The Court further pointed out that the applicant itself submitted that in November 2013 the arbitrator asked respondent’s counsel by email whether he could represent the claimant in a matter unrelated to the arbitration. The respondent, too, had been informed of this. Respondent’s counsel then stated that the respondent was “not happy” that the arbitrator would take instructions from the claimant while at the same time he would act as a co-arbitrator in the arbitration proceedings in question. Subsequently, Respondent’s counsel sent to the respondent an email regarding the Swiss Rules and the possibility of challenging the arbitrator. It was therefore clear for the respondent that a conflict of interest existed or could arise. The respondent was therefore under a duty to clarify in more detail the arbitrator’s conduct and his relationship with the parties and, if necessary, to submit an application for challenge. The Court came to the conclusion that the respondent had failed to demonstrate that despite having exercised due diligence, the circumstances giving rise to a potential challenge had been discovered only after termination of the arbitration proceedings. Accordingly, the application for revision was dismissed.
Already in the 2021 decision 4A_318/2020 (Sun Yang case), the Federal Supreme Court dealt with an application for revision concerning an arbitrator who had published problematic tweets which were discovered subsequently.
In the Sun Yang case, the Federal Supreme Court held that despite the arbitrator’s statement of independence, a party must make enquiries as to the independence of an arbitrator, but not to an unlimited extent. The most important internet search engines should be used and other sources should be consulted, such as the websites of prominent arbitral institutions, the parties, their legal representatives and the law firms involved. Social media accounts should also be checked, if necessary; however, a party cannot be expected to be aware of tweets which a frequently tweeting arbitrator had published almost ten months ago.
The decision discussed here is in line with the Sun Yang case.

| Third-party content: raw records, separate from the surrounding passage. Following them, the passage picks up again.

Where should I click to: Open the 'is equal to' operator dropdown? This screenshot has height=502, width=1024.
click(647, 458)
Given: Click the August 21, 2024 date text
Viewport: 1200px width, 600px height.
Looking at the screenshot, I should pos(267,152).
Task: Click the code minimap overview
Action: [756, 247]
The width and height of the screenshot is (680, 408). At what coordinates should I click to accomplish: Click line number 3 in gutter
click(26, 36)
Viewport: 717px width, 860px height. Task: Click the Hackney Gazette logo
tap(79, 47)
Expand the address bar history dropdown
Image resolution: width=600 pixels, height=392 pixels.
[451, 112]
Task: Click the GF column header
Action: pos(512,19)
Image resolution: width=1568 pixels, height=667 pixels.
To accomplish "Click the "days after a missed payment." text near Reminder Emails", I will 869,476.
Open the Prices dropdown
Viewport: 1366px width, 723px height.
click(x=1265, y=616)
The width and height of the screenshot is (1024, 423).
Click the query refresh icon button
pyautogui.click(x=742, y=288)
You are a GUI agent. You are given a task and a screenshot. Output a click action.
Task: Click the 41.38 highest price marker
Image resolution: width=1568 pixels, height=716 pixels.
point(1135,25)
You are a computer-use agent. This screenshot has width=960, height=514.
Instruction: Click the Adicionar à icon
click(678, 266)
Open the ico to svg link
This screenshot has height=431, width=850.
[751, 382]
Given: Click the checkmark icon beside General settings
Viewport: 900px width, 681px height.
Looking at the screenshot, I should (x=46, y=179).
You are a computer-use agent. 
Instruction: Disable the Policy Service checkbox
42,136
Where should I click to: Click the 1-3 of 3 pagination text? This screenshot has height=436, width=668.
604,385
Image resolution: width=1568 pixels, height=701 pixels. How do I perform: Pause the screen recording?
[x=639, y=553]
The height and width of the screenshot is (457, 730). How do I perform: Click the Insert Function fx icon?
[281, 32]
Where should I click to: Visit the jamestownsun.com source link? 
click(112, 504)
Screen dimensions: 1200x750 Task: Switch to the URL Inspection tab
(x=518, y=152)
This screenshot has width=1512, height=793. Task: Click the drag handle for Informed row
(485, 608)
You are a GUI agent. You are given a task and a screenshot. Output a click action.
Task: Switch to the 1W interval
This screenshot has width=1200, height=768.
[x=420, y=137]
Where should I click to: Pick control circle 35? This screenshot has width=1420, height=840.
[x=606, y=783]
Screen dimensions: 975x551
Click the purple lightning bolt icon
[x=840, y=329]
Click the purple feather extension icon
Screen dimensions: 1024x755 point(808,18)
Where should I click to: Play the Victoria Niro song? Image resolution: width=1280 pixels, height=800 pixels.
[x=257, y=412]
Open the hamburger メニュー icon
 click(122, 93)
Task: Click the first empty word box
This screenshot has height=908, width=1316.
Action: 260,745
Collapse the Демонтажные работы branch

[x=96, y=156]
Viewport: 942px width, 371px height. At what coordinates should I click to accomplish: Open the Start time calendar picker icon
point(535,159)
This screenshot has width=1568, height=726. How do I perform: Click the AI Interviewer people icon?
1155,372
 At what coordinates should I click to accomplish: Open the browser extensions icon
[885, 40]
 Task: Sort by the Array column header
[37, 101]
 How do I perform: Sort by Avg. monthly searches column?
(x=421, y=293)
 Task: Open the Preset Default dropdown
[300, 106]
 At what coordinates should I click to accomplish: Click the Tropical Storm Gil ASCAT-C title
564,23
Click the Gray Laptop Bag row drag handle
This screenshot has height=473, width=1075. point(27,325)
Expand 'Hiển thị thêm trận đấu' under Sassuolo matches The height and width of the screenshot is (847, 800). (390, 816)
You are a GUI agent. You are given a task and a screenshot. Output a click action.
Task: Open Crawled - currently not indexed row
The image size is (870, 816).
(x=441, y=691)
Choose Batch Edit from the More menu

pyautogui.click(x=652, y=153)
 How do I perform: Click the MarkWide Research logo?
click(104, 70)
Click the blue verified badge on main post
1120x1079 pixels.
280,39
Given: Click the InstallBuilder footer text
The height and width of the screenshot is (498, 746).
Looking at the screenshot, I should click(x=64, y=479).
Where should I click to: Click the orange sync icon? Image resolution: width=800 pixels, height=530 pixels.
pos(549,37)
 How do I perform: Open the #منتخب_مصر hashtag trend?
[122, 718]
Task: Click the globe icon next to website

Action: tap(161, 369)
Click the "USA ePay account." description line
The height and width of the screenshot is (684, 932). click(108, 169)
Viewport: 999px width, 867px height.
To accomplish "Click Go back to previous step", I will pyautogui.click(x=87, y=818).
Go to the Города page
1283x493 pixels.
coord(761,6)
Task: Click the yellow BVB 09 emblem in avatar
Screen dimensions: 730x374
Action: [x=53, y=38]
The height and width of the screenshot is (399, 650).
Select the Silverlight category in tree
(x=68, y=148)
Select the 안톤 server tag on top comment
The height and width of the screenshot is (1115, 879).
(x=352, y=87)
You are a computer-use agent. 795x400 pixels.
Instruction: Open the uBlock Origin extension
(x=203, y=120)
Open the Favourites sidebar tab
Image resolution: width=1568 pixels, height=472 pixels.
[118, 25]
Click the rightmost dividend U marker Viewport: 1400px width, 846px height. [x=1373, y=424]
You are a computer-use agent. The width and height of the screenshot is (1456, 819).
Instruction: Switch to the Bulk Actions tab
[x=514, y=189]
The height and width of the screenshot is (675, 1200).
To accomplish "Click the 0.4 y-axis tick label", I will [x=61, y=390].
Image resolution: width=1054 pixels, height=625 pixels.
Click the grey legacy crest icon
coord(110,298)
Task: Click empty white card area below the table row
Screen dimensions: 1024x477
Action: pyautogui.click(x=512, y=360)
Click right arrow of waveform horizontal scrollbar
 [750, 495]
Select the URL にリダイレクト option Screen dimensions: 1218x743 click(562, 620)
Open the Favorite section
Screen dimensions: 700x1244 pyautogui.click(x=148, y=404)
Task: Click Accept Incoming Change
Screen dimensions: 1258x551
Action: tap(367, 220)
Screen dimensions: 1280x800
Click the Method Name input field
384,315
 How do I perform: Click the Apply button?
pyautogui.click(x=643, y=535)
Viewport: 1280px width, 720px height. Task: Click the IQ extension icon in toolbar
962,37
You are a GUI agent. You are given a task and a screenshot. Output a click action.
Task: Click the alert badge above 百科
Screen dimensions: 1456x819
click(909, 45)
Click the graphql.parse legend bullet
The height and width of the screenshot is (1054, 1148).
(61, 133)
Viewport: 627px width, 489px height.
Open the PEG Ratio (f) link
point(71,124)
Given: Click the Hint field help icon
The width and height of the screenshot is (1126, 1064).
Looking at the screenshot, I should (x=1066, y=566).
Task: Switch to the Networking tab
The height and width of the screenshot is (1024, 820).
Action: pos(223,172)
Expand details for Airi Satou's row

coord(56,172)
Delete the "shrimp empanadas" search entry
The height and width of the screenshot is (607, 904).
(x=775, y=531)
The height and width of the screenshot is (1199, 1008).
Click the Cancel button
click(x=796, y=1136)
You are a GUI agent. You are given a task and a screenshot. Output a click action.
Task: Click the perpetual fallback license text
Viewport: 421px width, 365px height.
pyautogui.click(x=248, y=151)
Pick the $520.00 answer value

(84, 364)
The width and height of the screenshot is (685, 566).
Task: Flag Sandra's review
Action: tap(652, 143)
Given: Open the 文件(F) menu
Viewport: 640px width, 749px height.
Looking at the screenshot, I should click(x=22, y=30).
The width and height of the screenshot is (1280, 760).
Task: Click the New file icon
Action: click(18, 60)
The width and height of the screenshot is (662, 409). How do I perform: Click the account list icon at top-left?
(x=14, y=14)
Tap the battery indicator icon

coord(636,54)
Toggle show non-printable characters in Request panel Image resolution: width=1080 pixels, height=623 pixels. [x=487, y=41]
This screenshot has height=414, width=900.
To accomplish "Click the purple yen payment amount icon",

The Court’s finding that public databases on English court decisions should be consulted in the case of an English arbitrator matches the Court’s conclusion in the Sun Yang case, according to which the websites of the most important arbitral institutions should be checked. However, it should be noted that the LCIA, unlike the CAS, does not publish arbitrator mandates. It also seems unclear as to how the respondent should have been able to discover the arbitrator’s involvement before the English High Court, particularly as the arbitrator had not even signed the submissions and apparently published corresponding references only later in his CVs. Presumably, the decisive factor in this case was that even though the arbitrator had informed the respondent’s counsel by email that he was intending to represent the claimant in an unrelated matter, the respondent neither objected nor raised a challenge.
It remains unclear how deep and over what time span clarifications and enquiries have to be made. According to the above-mentioned decisions, in-depth investigations are recommended, in particular with the larger arbitral institutions and by using databases from the jurisdiction in which the arbitrator in question is primarily active. It is confirmed and certain that immediate action must be taken if grounds for challenge become known, otherwise a request for revision will remain unsuccessful.